Video of the exchange between Mark Zuckerberg and Alexandria Ocasio-Cortez went viral. Credit: AP

Video of the exchange between Mark Zuckerberg and Alexandria Ocasio-Cortez went viral. Credit: AP

To ban or not to ban? 

For all the controversies on Twitter it has only 17 million UK users, compared with 37 million on Facebook, and the tactics rarely make the front pages or the broadcast news bulletins.  

When Twitter stopped running political advertisements on its platform last month, the move was labelled as relatively insignificant. Twitter's reach is far exceeded by that of Facebook, which didn't follow suit.  

Facebook is increasingly important for parties, allowing them unprecedented direct access to voters at whom they can micro-target political advertisements.  

"The level of targeting afforded by the data collected by platforms is unprecedented," Magalhães explains, adding "In the UK, where so much of the election is decided in marginal seats, this possibility gives parties a powerful tool to rationalize how they use their resources."

A threat to democracy? 

Magalhães believes that social media's effect on the state creates "institutional instability." Due to the structure of election campaigns and the media rules surrounding them, there was a "very high threshold for outsiders" to break into the political status quo before the advent of social media.  

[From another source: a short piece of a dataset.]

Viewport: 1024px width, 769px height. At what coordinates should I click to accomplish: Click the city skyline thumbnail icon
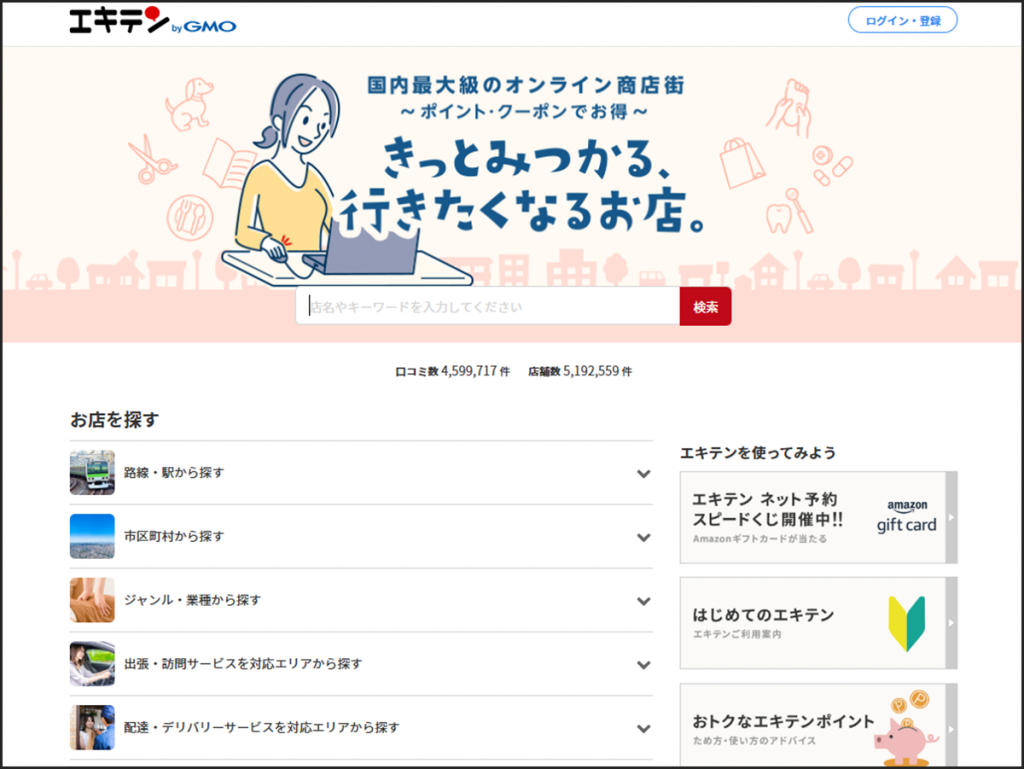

Platforms like Facebook have drastically lowered that threshold. "You need to have either loads of money to pay for ads or great propaganda skills tuned for the logic of engagement," argues Magalhães, "Instability arises from the fact that, now, outsiders can get access to state power in a way that, in the past, only armed revolutions would afford." 

Jeremy Corbyn's initial election to Labour leader was largely credited to social media. For Magalhães that's only part of the explanation: Digital platforms "might have provided much of the social infrastructure for these wider transformations but they did not create them, at least not alone." 

Jeremy Corbyn's rise to the Labour leadership was partly due to his sucess on social media (Credit: ASSOCIATED PRESS)

Jeremy Corbyn's rise to the Labour leadership was partly due to his sucess on social media (Credit: ASSOCIATED PRESS)

Despite criticism of social media Yasseri is hopeful. "Digital technologies can enhance our democracies through more open access to information and providing possibilities for easier and more direct participation by citizens."

Magalhães takes a more radical position: "Not only all political advertising should be banned from social media in general, but all politicians and political parties should be banned as well.” 

"This is antithetical to their business model, of course...I think that things will get worse before they get better. This year's UK elections, and, mostly, 2020 US elections will likely demonstrate this."